El sentido se forma cuando el receptor relaciona una obra de arte (construcción simbólica, porque no nombra directamente) con el referente o “real” que está fuera de la ficción. La comunidad respira ese real como parte de su atmósfera histórica y cultural. De modo que los sentidos que otorgan los argentinos a determinado universo simbólico vienen de un peculiar acumulado de saberes y convicciones y experiencia vivida que en buena medida no son universales. Más bien los sentidos que la comunidad otorga surgen contaminados por los códigos o pactos de convivencia que circulan en el medioambiente. De una misma ficción u obra de arte derivarán, previsiblemente, sentido diferentes para miembros de otras comunidades. Sólo me atrevo a vaticinar que la obra de Watanabe frotará fino polvo sobre toda la piel del espectador y que el público, así ungido, se hará una pregunta: ¿qué ha sucedido en mi patria?
Para empezar, hablemos de hechos:
En Tebas, pasada una guerra cruenta, la joven Antígona quiere dar sepultura al cadáver de su hermano Polinices, general muerto en combate; pero el tirano Creonte considera a Polinices un traidor por haber vuelto las armas contra sus hermanos. Le niega, pues, las honras fúnebres. Al cuerpo insepulto de Polinices lo destrozarán buitres y perros, nunca será abrigado por la tierra, y jamás entrará en el reino de la luz y de la paz. Ese es el castigo horrendo.
Pero Antígona “tiene el corazón puesto en cosas ardientes, en deseos de desobediencia”. Allí está la semilla de la tragedia. Violando la prohibición, la muchacha asperja con vino el cuerpo del hermano, lo frota con fino polvo y lo soterra. Capturada, Creonte de nuevo castiga: la doncella morirá de hambre y sed en una cueva sellada en la montaña.
En la historia reciente de Argentina hubo miles de hombres y mujeres asesinados bajo el cargo de traidores a la patria. El estado desapareció sus cadáveres, de modo que tampoco aquí pudo haber honras fúnebres sino cuerpos despedazados y hermanas y hermanos y padres, madres, hijos e hijas que no pudieron enviar los cuerpos amados hacia la luz y hacia la paz. Como el de Polinices, aquí hay miles de cadáveres destrozados y errantes.

Algunos dicen:
... agradezcamos hoy la vida
y el sol
y la paz que es un aire transparente, y empecemos a olvidar.

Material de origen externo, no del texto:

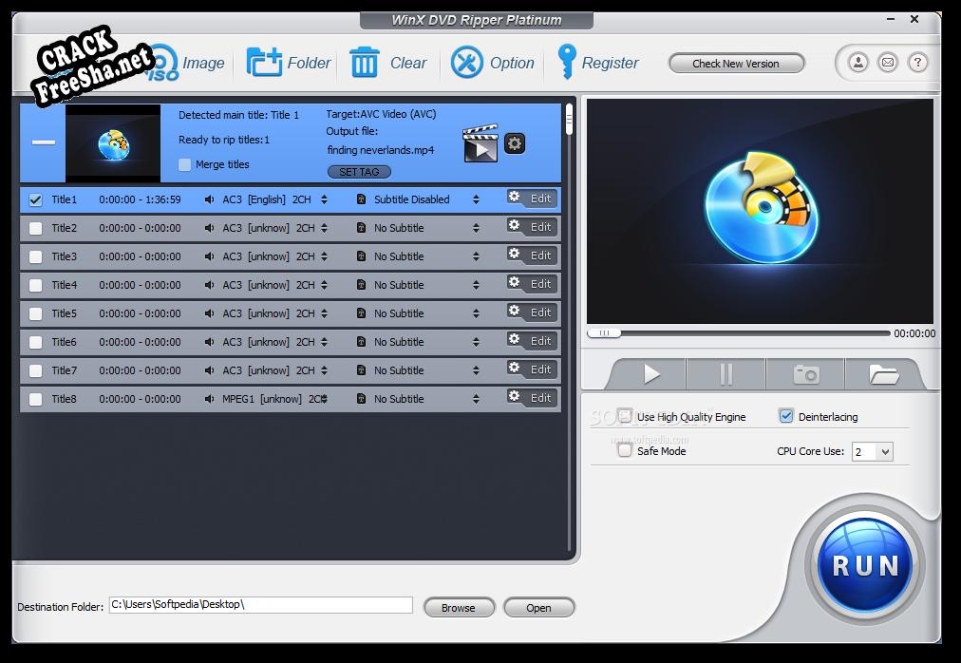Click the help question mark icon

Otros creen que el genocidio no prescribe.

Hasta aquí intenté imaginar cómo el universo simbólico del poeta peruano agudizará visiones diversas sobre la historia argentina reciente y, allí donde el símbolo intersecta el horror real, se orquestarán zonas de “sentido” socialmente significativas.
Pero enseguida debo agregar que el arte no es solo un productor de sentido (rebote sobre el psiquismo que uno puede traducir a un discurso); el arte se cincela con forma precisa y preciosa, y esta golpea directo sobre la vista y el oído y otras partes del cuerpo causando un rapto de vivido, una experiencia que no remite a sentido sino a energía y deseo de cuerpo movilizado. En teatro, solemos llamar evento a eso que me pasa, en el plano existencial y corporal. No es ajeno en términos absolutos al sentido, pero tampoco puede identificarse con él porque el evento-cuerpo tiene un grado de indefinición y autonomía capaz de despegarse del código previo.

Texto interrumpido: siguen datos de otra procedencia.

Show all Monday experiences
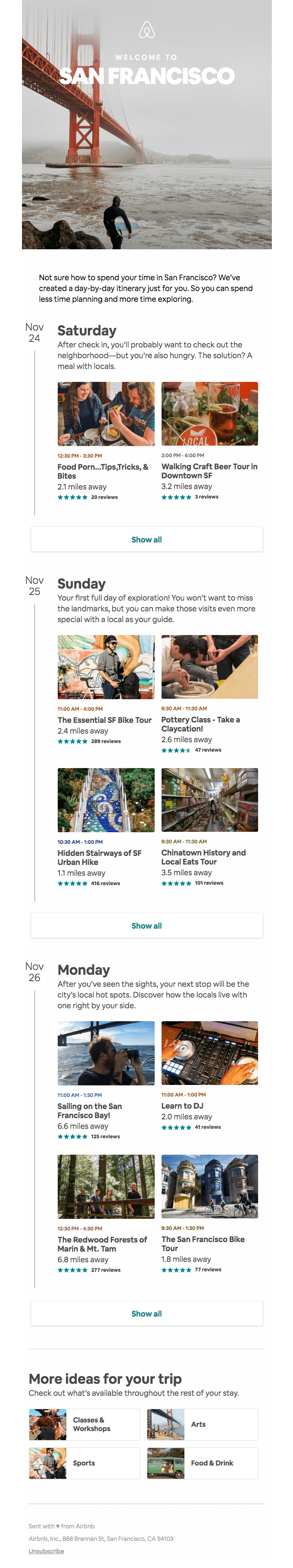293x1568 pixels. click(x=147, y=1314)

Ahora intentaré trasladar a discurso lo que a mí me hacen las imágenes diáfanas y arcaicas de Watanabe y la zarza ardiente de estas vidas que, todas, corren hacia la tragedia.

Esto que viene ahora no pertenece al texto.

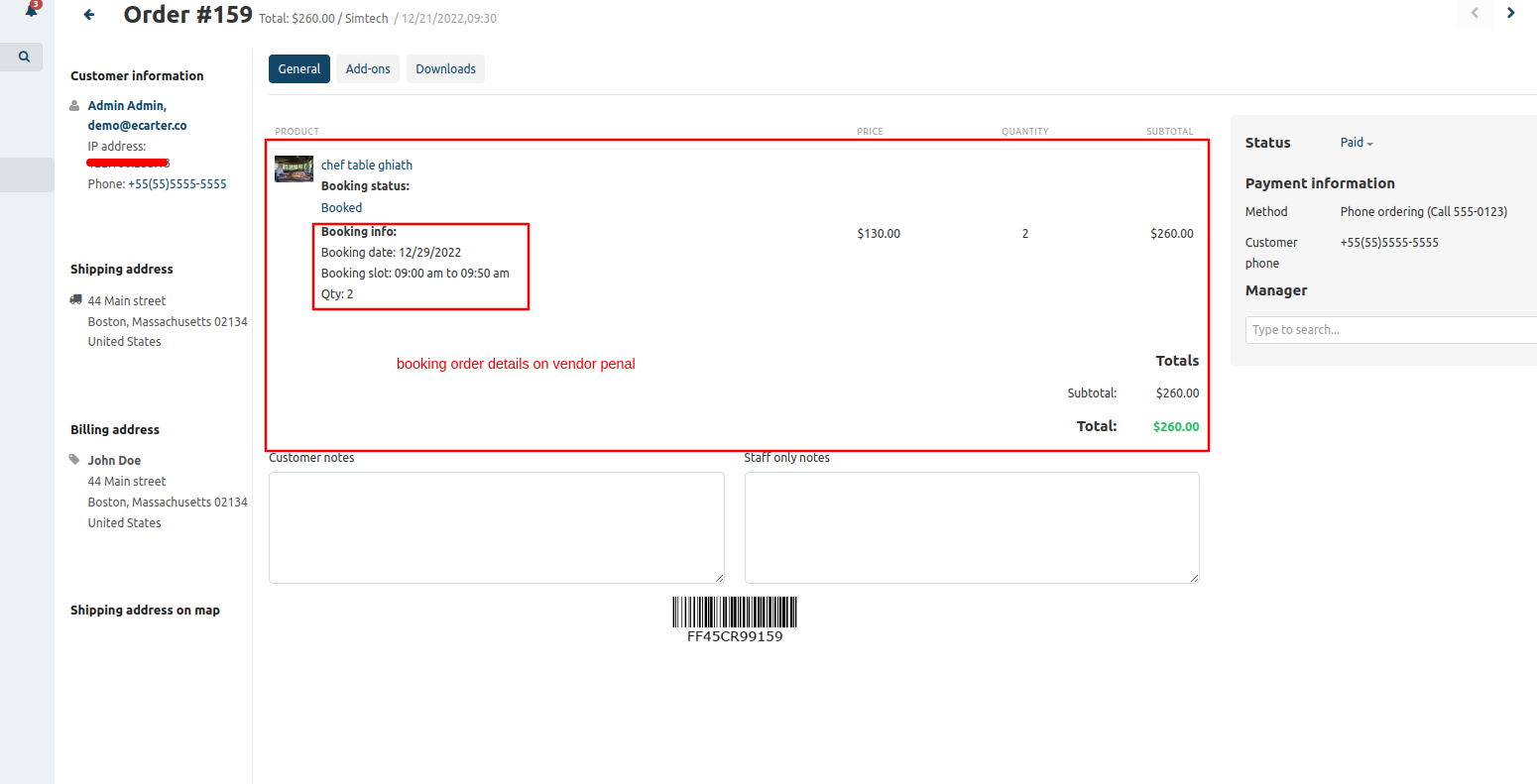Open the Downloads tab
Screen dimensions: 1537x784
coord(445,69)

Creonte frunce el ceño y declara: “Debo ser obedecido en lo pequeño, en lo justo, y aun en lo que no lo es”. La frase del tirano hace desaparecer la luz, oculta los resplandores de amanecer, ahuyenta a la primavera y asusta al ciervo. El cuerpo valeroso de cualquier humano, hecho para actuar, se pliega temeroso sobre sí mismo, como una vela que se extingue. Ese es el principal crimen que yo percibo en Antígona. La arbitrariedad del tirano instaura la ética de la supervivencia. La desobediencia solo puede existir como una “ola rara”. Con “demorado atrevimiento” llegará Hemón a salvar a la doncella y, en vez de besarla, solo podrá vomitar sangre sobre sus labios.
Pero todavía se nos reserva la estocada final. Watanabe, astutamente, se vuelve contra la autocompasión del espectador y nos revela el crimen peor: el poder nos ha producido como pequeñas almas culposas, ni siquiera convencidas de nuestra cobardía y complicidad."